_MATERIAL PROVIDED_
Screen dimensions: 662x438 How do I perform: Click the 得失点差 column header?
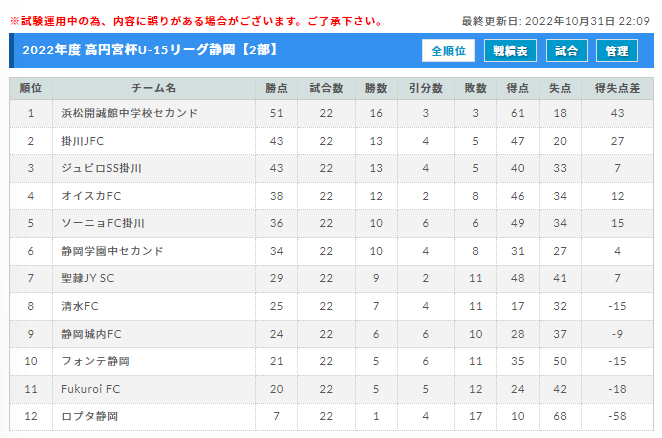(x=615, y=88)
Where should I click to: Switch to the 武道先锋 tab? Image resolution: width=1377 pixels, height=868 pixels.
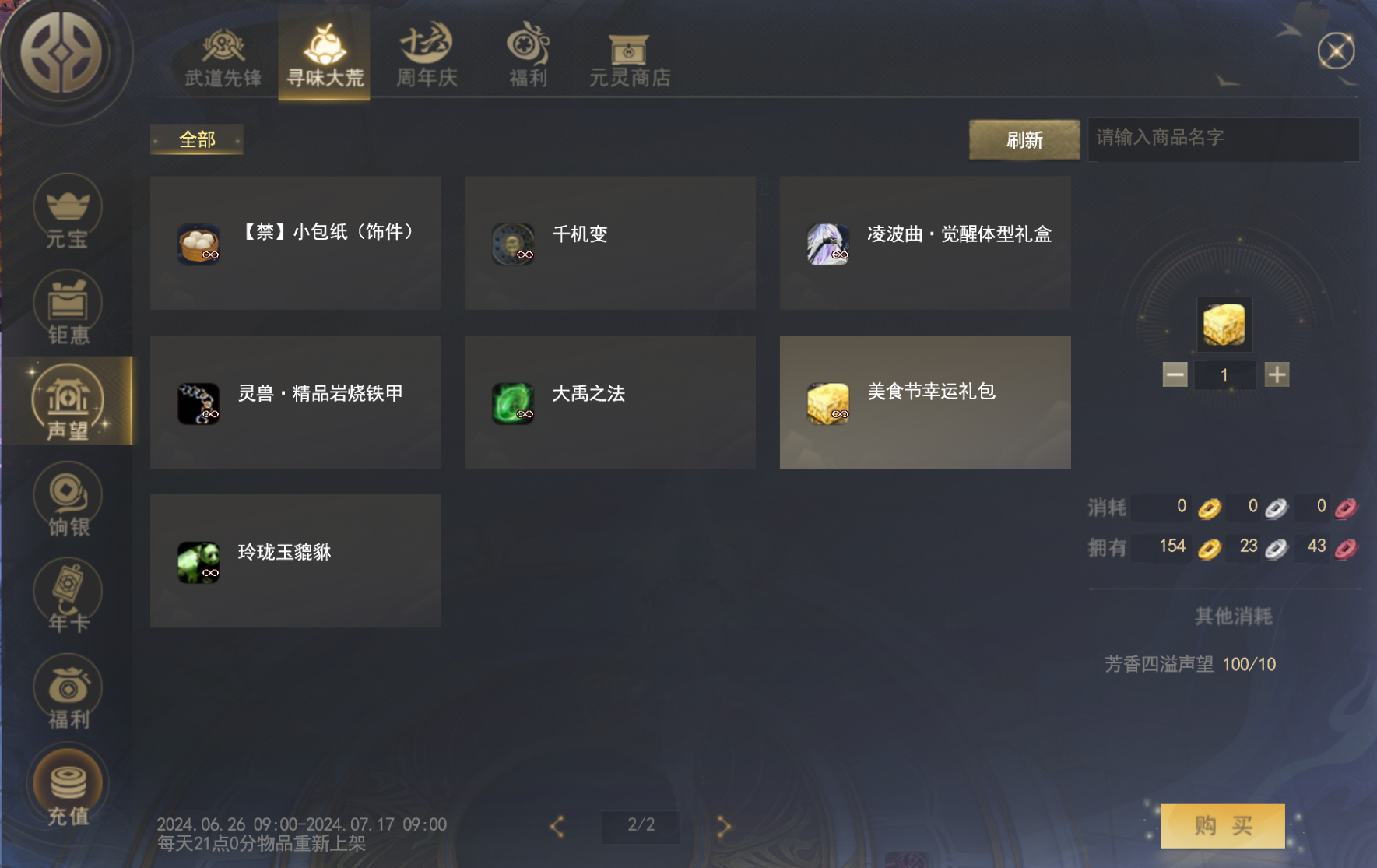point(223,57)
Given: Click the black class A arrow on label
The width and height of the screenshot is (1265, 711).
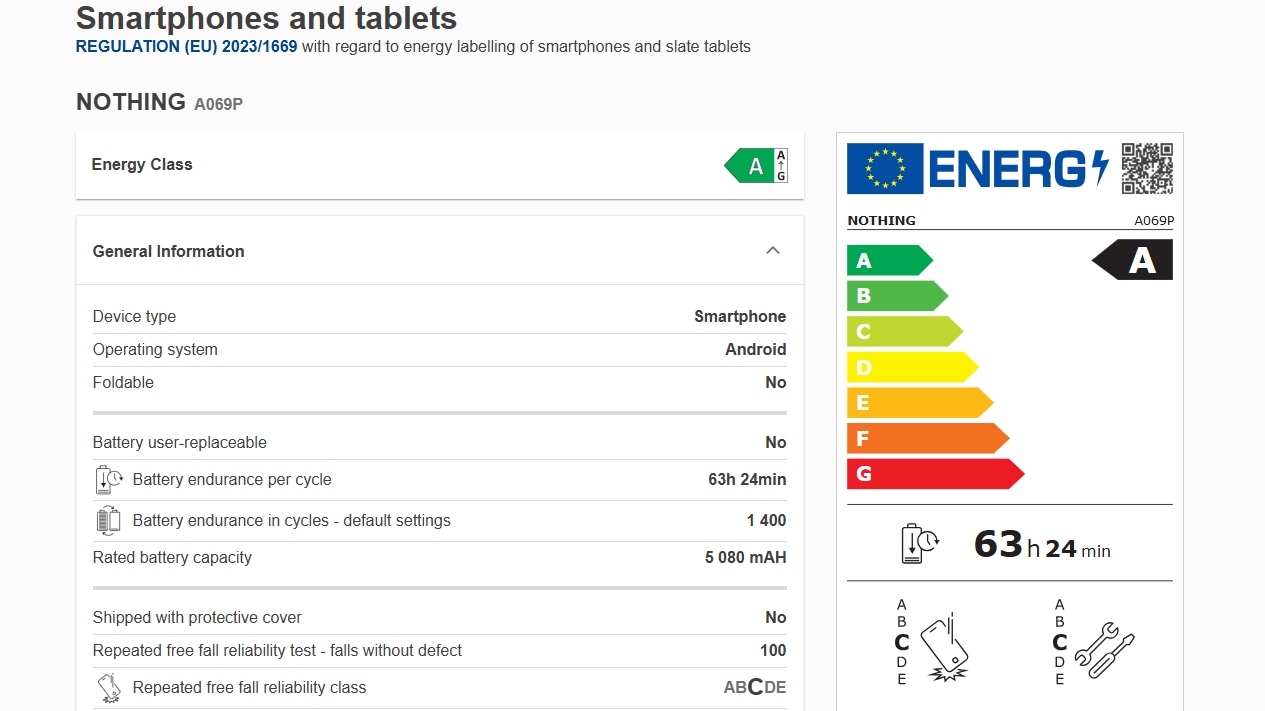Looking at the screenshot, I should point(1133,260).
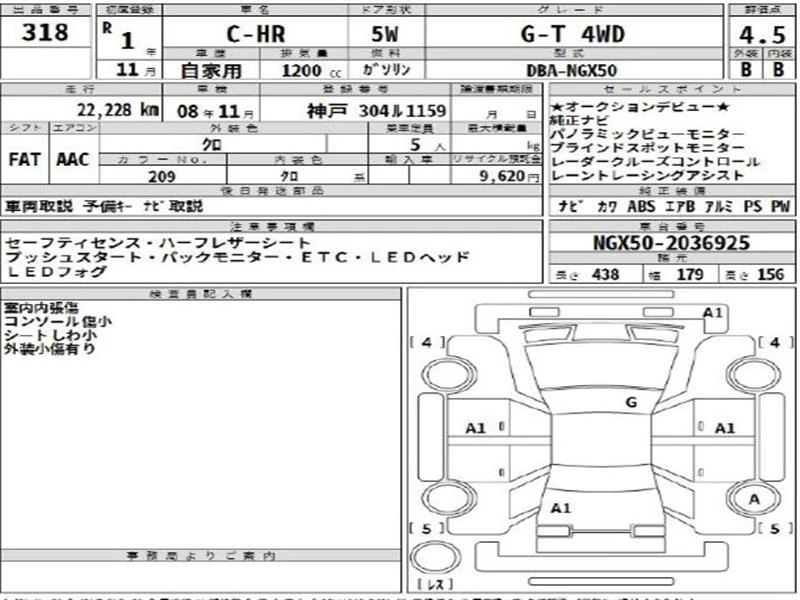Click the registration number 神戸 304ル1159
Image resolution: width=800 pixels, height=600 pixels.
point(377,110)
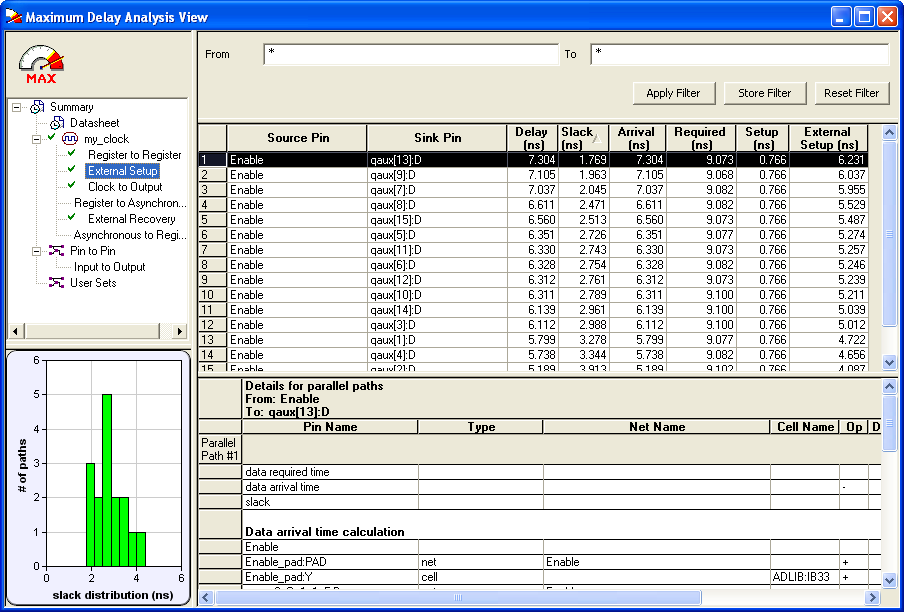This screenshot has width=904, height=612.
Task: Click the Reset Filter button
Action: (x=852, y=93)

_WHAT IS NEEDED_
Pictures aside, restate all of the entries exactly.

_ANSWER BOX_
Screen dimensions: 662x438 How do I perform: Click the 得失点差 column header?
(x=615, y=88)
Where should I click to: Switch to the 武道先锋 tab? Image resolution: width=1377 pixels, height=868 pixels.
point(223,57)
Given: Click the black class A arrow on label
The width and height of the screenshot is (1265, 711).
Looking at the screenshot, I should point(1133,260).
Click the registration number 神戸 304ル1159
Image resolution: width=800 pixels, height=600 pixels.
point(377,110)
This screenshot has width=904, height=612.
Task: Click the Reset Filter button
Action: (x=852, y=93)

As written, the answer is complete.